There is intense curiosity in the pale blue irises of his eyes. Here he is in Miami, preparing to broadcast a special edition of Question Time from the city, before repairing to Washington from where he will anchor a live US election night special tomorrow night, and a British newspaper wants to talk to him. What about? As we discuss later on, Dimbleby is not a man - unlike some of his peers - who likes to project himself, and least of all his political views, on to his television appearances. He wonders out loud if he is to be interrogated about the exorbitant scale of the BBC's operation to cover this presidential race.

But, if that is the issue, he is not about to be defensive about it. He admits there are roughly 170 BBC bodies involved in some way or another - including everyone from reporters to film editors - in bringing news of the Bush-Kerry contest and its denouement to Britain and to the rest of the world. As you would expect, Dimbleby, who, more than anyone, symbolises the news and current affairs remit of the corporation, says quite calmly that there is nothing wrong with that number. If that is what it takes to do a proper job of covering the 2004 race for the White House, then so be it.

What Dimbleby does wear on his sleeve is his sincere affection for the corporation, where he has worked without a break - though always on a freelance basis - since first appearing as a reporter with BBC Bristol 40 years ago. He attempted, not for the first time, to win the chairmanship earlier this year when Gavyn Davies departed in the wake of the Hutton inquiry, only to lose out to Michael Grade. He quantifies his level of disappointment now at not getting the job as "nil". His failed candidacy has left him, after all, where he has always been, as the face of gravitas in the national front room. He has chaired Question Time since 1994 and continues to anchor the most important national - and international - set-piece events, from state funerals to elections, including this one in America. "I love it," he says simply.

And right now, here in the United States, he is entirely in his element. Last Thursday was the second visit by the Question Time team to this side of the water. (The first was in New York in 2002 on the first anniversary of the 9/11 terror attacks.) What pleases him most is the reaction of the audiences here who get to ask the questions of the panel, which, last Thursday, included the ferociously anti-Bush film-maker Michael Moore. "The reaction is, 'Why can't we have this sort of thing here?'," he notes with a smile. The differences between American and British journalism is another area we are to linger on later.

********

▸ Set problem
According to the text about Dimbleby, since what year has he chaired Question Time?

▸ Data lines
********

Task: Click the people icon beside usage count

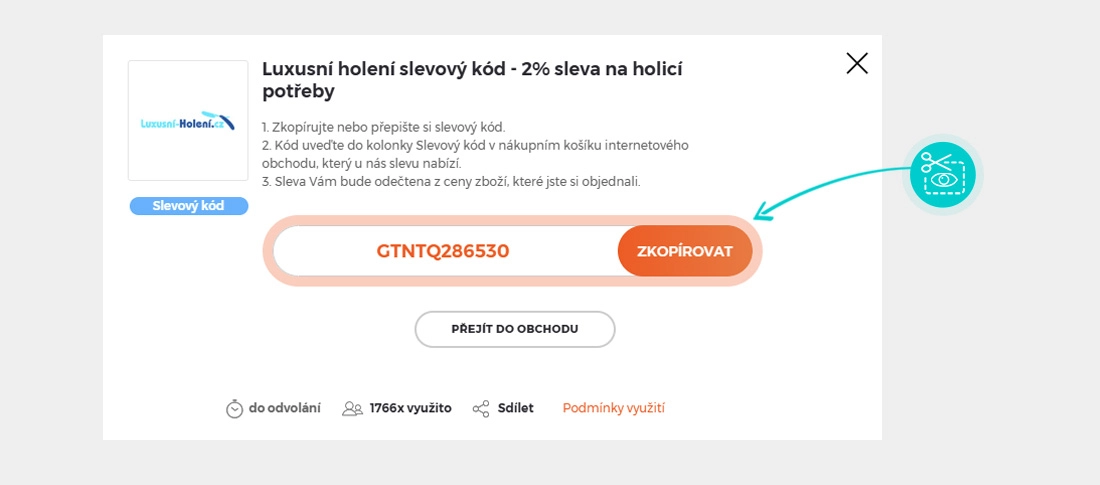Action: click(352, 408)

********

▸ Solution below
Since 1994.